How to identify a phishing site

Phishing websites are, by design, made to look legitimate and to fool you into believing that it’s real (like spear phishing). However, there are ways to check if the website is the real thing. 

  1. Read the address

The URL – the website address – is a hard thing to fake, but scammers will try to do it. Some will get very close, like this scam site pretending to be a UK government site and even including “gov.uk” in the URL:

How to identify a phishing site - read the address

Some are more obvious in their fakery, like this fake Outlook site: the address might include Microsoft, but it’s still a URL that comes from the popular website hosting site Wix – there’s even an ad on top:

How to identify a phishing site - read the address

Others might not even try to look in any way legitimate – just look at this address:

How to identify a phishing site - read the address

Another favorite trick of scammers is replacing letters with other similar symbols, like writing “g00gle” instead of “google.” Hackers may also rely on homographs – that is, characters in non-Latin alphabets that appear just like Latin letters. You can check for homographs by copying and pasting the link into another window to see if the address changes. 

  1. Check for a padlock 

This method is less-than-surefire these days, but you should take a look at your browser bar to see if there’s a padlock next to the address. This is usually meant to signify that this is a trusted website that has an official security certificate. You can also check the address for the s in https://, which marks a secured connection.

Secure
Not secure
Lockwww.website.com
Warningwww.website.com
https://
http://

However, scammers, these days, are getting more sophisticated, and they can find ways to obtain these security marks – just check the examples posted in point #1. 
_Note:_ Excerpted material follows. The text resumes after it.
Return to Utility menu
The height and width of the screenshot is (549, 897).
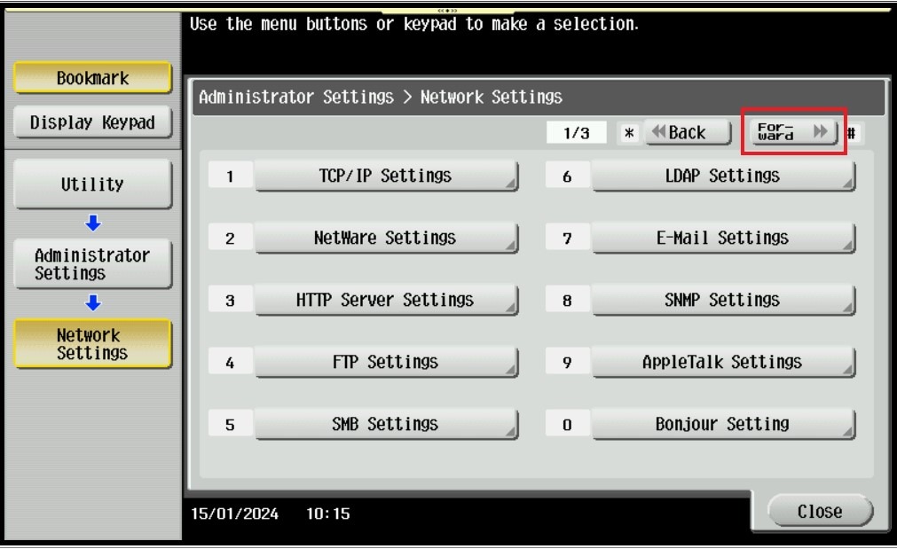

  1. Perform a WHOIS lookup

WHOIS is an internet protocol – a set of procedures – used to check who a website belongs to and similar data. Naturally, the registry data for a phishing website will be suspect, especially when compared to an official website. 

Here’s how the WHOIS looks like for http://www.pubgofficialrewards.com (notice the lack of an s as well as the very suspicious “official” jammed in the middle):

How to identify a phishing site - perform the WHOIS lookup

Created 8 days ago, registered by an anonymous source? Feels very suspicious to me. Now, let’s look at the WHOIS for https://www.pubg.com:

How to identify a phishing site - perform the WHOIS lookup

This one is very publicly registered by Krafton, the holding company owning PUBG assets! It’s also registered in Korea, the country where Krafton is established at. 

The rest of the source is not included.